Dua mobil dinas yang tertimpa pohon yakni mobil listrik Hyundai Ioniq 5 dan Hyundai Palisade, satu mobil lainnya Innova. Informasi yang diperoleh, mobil Ioniq 5 mengalami kerusakan cukup parah. Sementara Hyundai Palisade mengalami kerusakan pada bagian belakang setelah tertimpa batang dan dahan pohon.
Ketua DPRD Kota Medan, Wong Chun Sen Tarigan, membenarkan kejadian tersebut.

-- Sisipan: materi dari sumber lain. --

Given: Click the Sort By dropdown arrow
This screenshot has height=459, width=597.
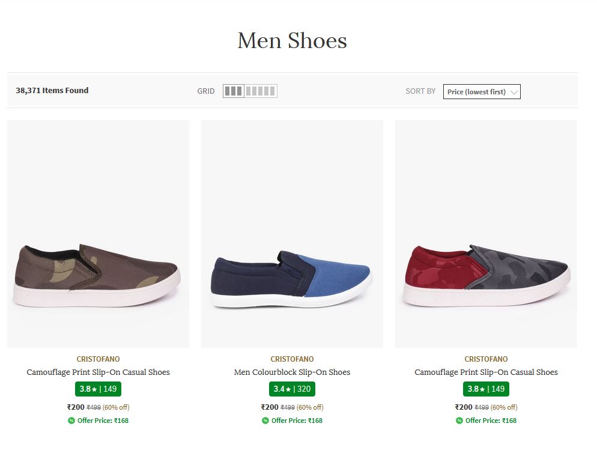Looking at the screenshot, I should 514,92.
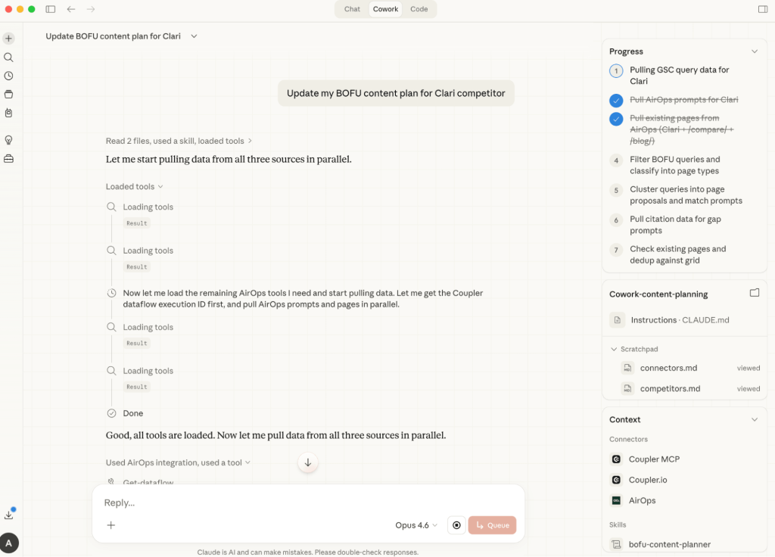Click the Queue button
Viewport: 775px width, 557px height.
tap(492, 525)
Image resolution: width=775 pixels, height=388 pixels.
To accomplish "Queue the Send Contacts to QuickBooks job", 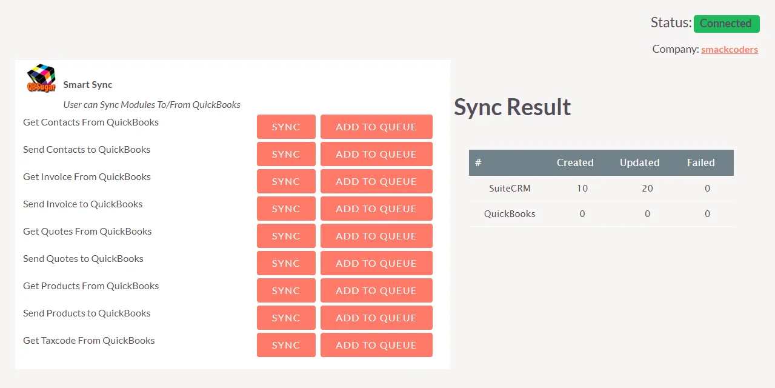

Ia mengatakan, dirinya mengetahui kejadian itu setelah mendapat laporan dari petugas keamanan yang berjaga di kediamannya.
“Saya tadi mendapat laporan dari sekuriti di rumah bahwa mobil dinas yang biasa terparkir di depan rumah rusak akibat tertimpa pohon saat hujan deras turun,” ujar Wong kepada media.
Wong mengatakan, saat kejadian dirinya sedang melakukan kunjungan kerja ke luar kota sehingga tidak mengetahui langsung kondisi kedua kendaraan tersebut.
“Kebetulan saya sedang kunjungan kerja ke luar kota, jadi tidak mengetahui kondisi terakhir, hanya mengetahui sesuai yang dikatakan sekuriti,” katanya.
Ia menambahkan, kondisi kendaraan tersebut selanjutnya akan dilaporkan kepada Sekretariat DPRD Kota Medan untuk ditindaklanjuti, termasuk proses perbaikan.
Sementara itu, Lurah Pulo Brayan Kota, Rivai Nasution, membenarkan adanya pohon tumbang yang menimpa kendaraan dinas Ketua DPRD Kota Medan. “Iya benar bang. Kabarnya pohon tumbang di depan kantor lurah dan menimpa mobil dinas Ketua DPRD Kota Medan. Saya juga sedang memantau situasi di sekitar kelurahan dan anggota sudah saya kerahkan untuk meninjau ke lokasi,” ujar Rivai.